Problem requirements → Identify each line below that contains the word "screenshot", and copy it out.

Material provided →

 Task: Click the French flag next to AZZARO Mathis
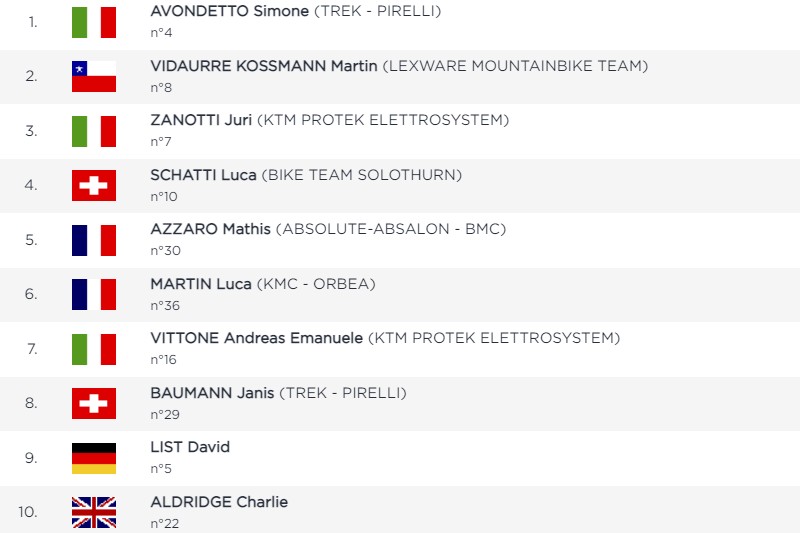click(94, 240)
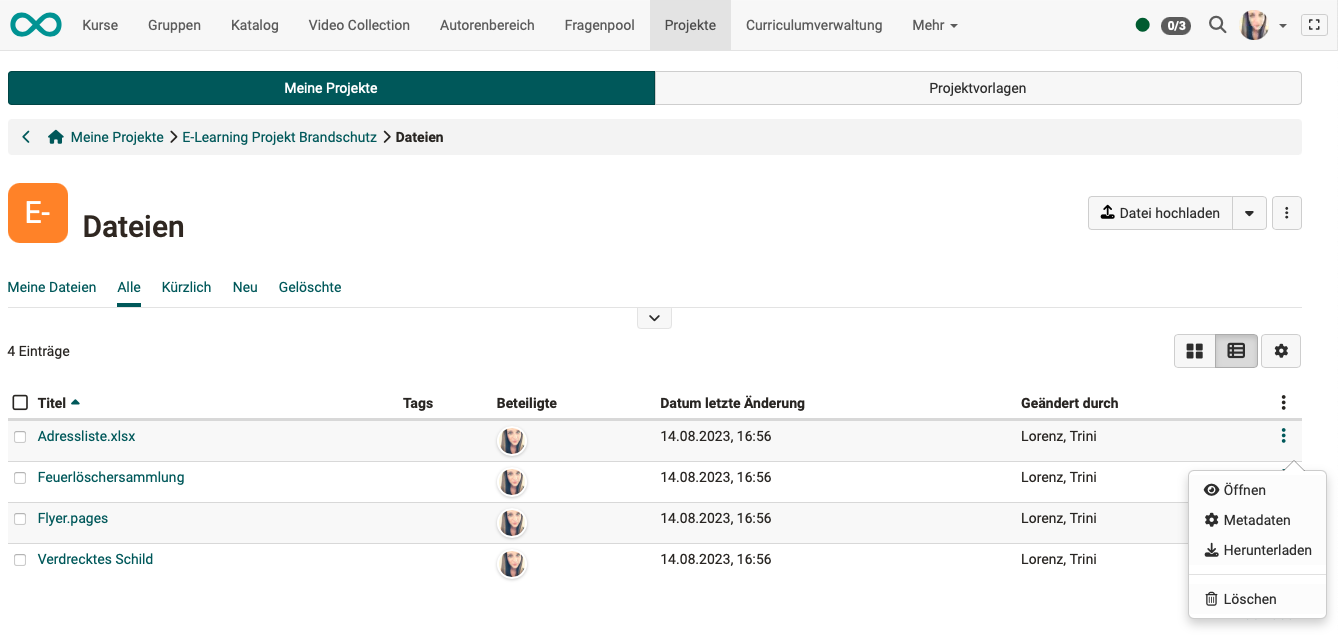Click the Datei hochladen button
Viewport: 1338px width, 635px height.
click(x=1160, y=213)
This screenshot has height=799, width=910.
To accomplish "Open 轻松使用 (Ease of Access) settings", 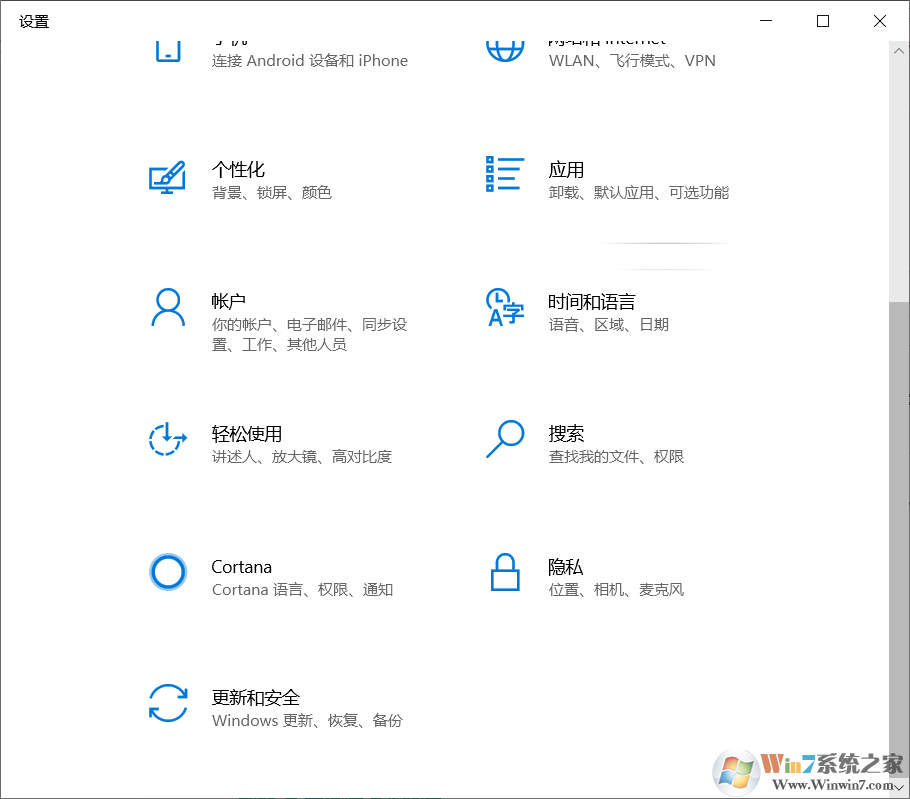I will pos(246,433).
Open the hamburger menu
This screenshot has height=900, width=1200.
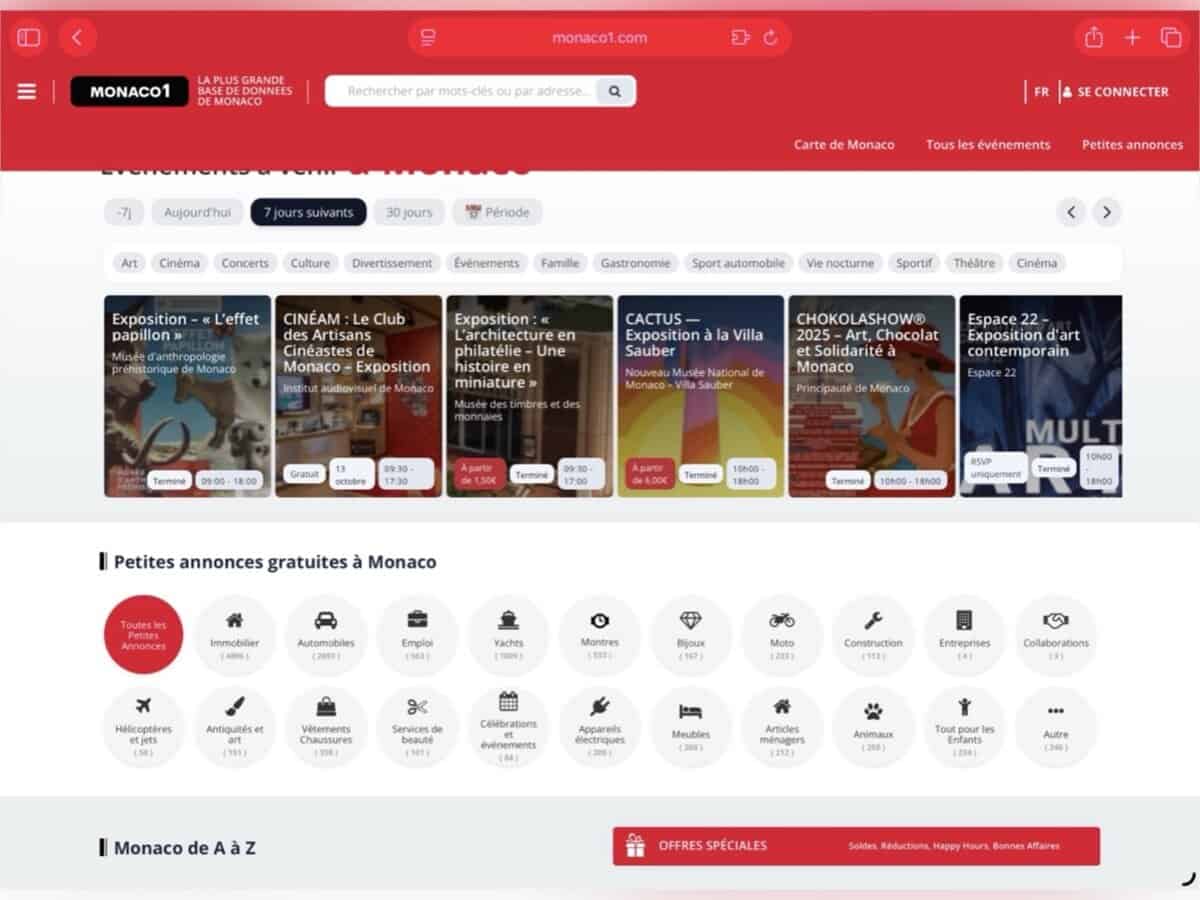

Written response →
This screenshot has height=799, width=910.
This screenshot has height=900, width=1200.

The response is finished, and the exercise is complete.